EU warning over 5G security risks from state-backed entities

EU report warns that non-EU firms bidding for 5G network contracts could be "subject to interference" when they have strong ties to government - but doesn't mention Huawei or ZTE

The European Union has published a joint risk-assessment warning that 5G networks could be at risk from suppliers with strong links to national governments.

However, the report, which was clearly aimed at highlighting the risks posed from using hardware and services supplied by Chinese telecoms companies, stopped short from naming Huawei and ZTE.

The report - prepared by an EU security group - highlighted the increased security risks posed by well-resourced state-backed entities and called for a new approach to securing telecoms infrastructure in the EU.

The report stressed that non-EU companies bidding for 5G network contracts could be "subject to interference" when they have strong ties to their government, or work in a system that lacks "democratic checks and balances".

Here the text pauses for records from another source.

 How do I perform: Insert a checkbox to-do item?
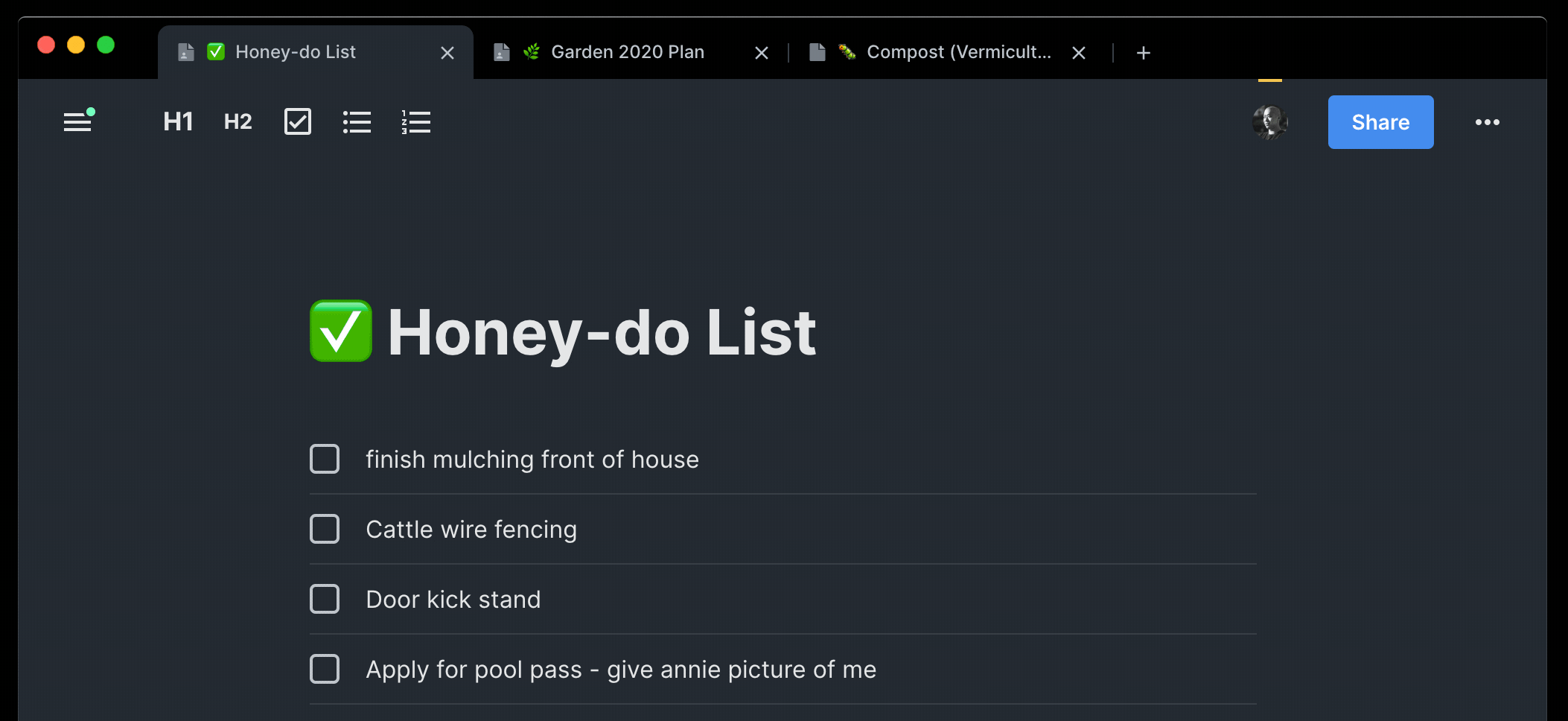pyautogui.click(x=298, y=121)
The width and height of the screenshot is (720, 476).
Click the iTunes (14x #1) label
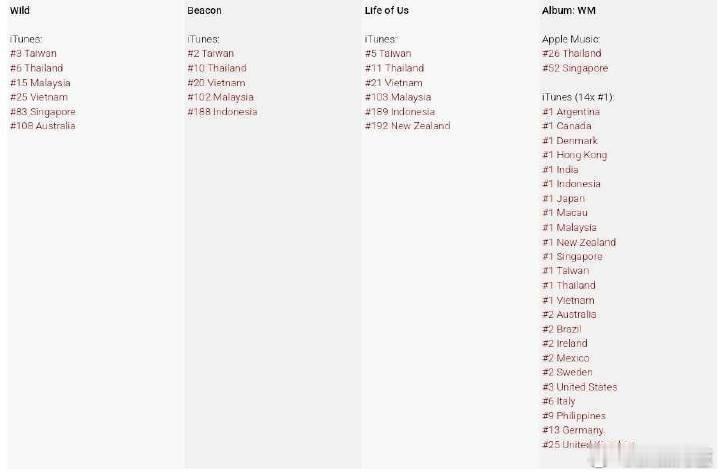click(x=578, y=97)
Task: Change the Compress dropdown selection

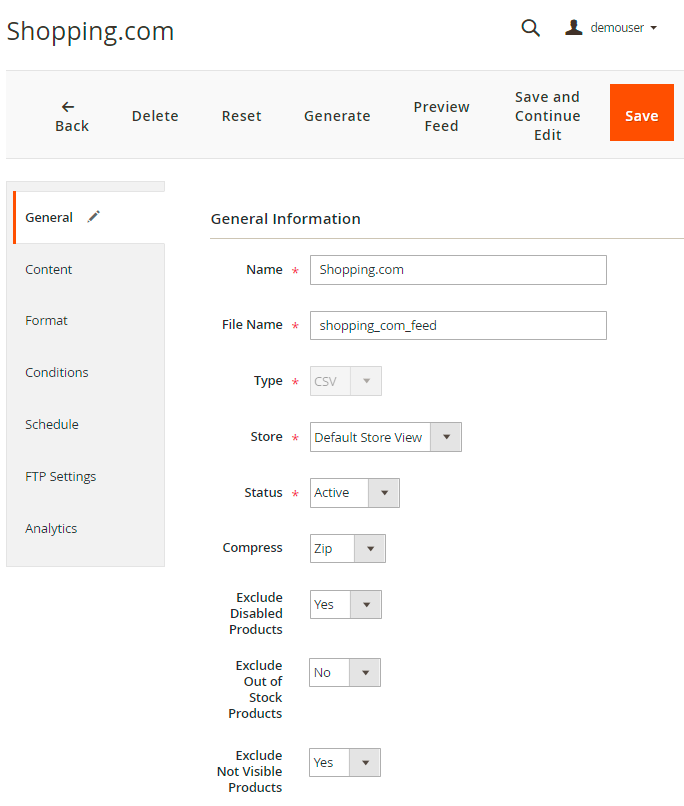Action: pyautogui.click(x=347, y=548)
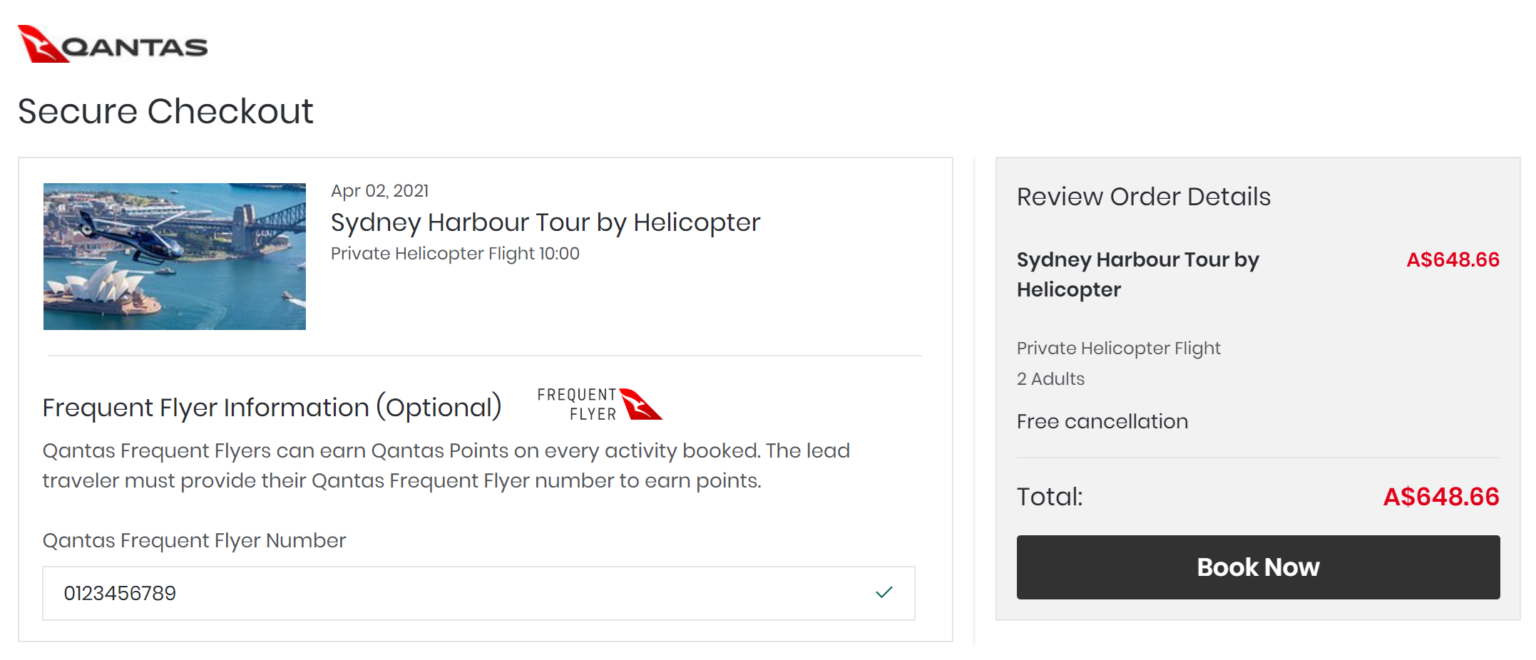This screenshot has height=660, width=1536.
Task: Click the Review Order Details heading
Action: point(1143,196)
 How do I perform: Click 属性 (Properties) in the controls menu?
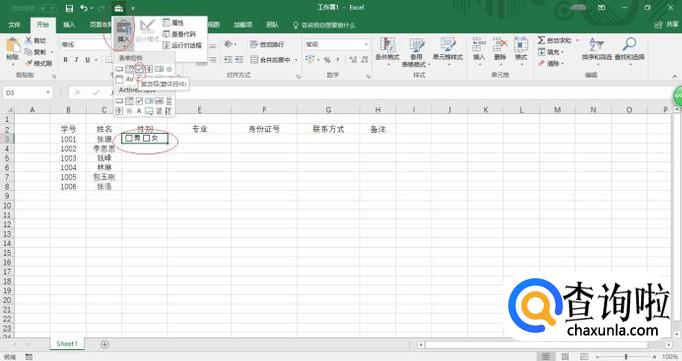coord(173,23)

"Among the various potential actors, non-EU states or state-backed are considered as the most serious ones and the most likely to target 5G networks," the European Commission and Finland, which currently holds the EU presidency, said in a joint statement, according to Reuters.

The report highlights the need for the EU member states to build long-term trust relationships with 5G technology suppliers and to go for diversity in equipment and solutions. It warns that leaving a 5G network in the end-to-end hands of a single vendor would be risky.

The EU states plan to publish a paper by the end of the year that will explore in detail the specific steps required to deal with the security risks. That report may also name particular products it regards as insecure.

Huawei has welcomed the EU's latest report, stating that it is always ready to work jointly with European partners on the issue of 5G network security.

The company reiterated that cyber security has been a top priority.

However, Huawei has failed to satisfy the US government, which has strongly argued that Huawei could be forced by the Chinese government to hack its customers through "back doors" preinstalled on Huawei's products.

In May, the US Commerce Department put Huawei on its "Entity List" of firms that need special permission from the government to buy US technology and components.

President Trump has also repeatedly called on friendly states and the European Union to bar Huawei from their upcoming 5G infrastructure projects.

Earlier this week, authorities in the Czech Republic barred Huawei and ZTE from two public tenders for communications systems on security grounds.

The tenders were worth seven million crowns (£240,000), and were launched last month by the Prague airport management.

China's Hikvision was also this week placed on US blacklists over its role in human rights violations against Uyghur people in China's north-eastern Xingjiang province.

Last year, New Zealand's intelligence agency turned down the request of a telecom firm to use Huawei equipment in its 5G network, citing national security concerns. That followed a similar decision by authorities in Australia.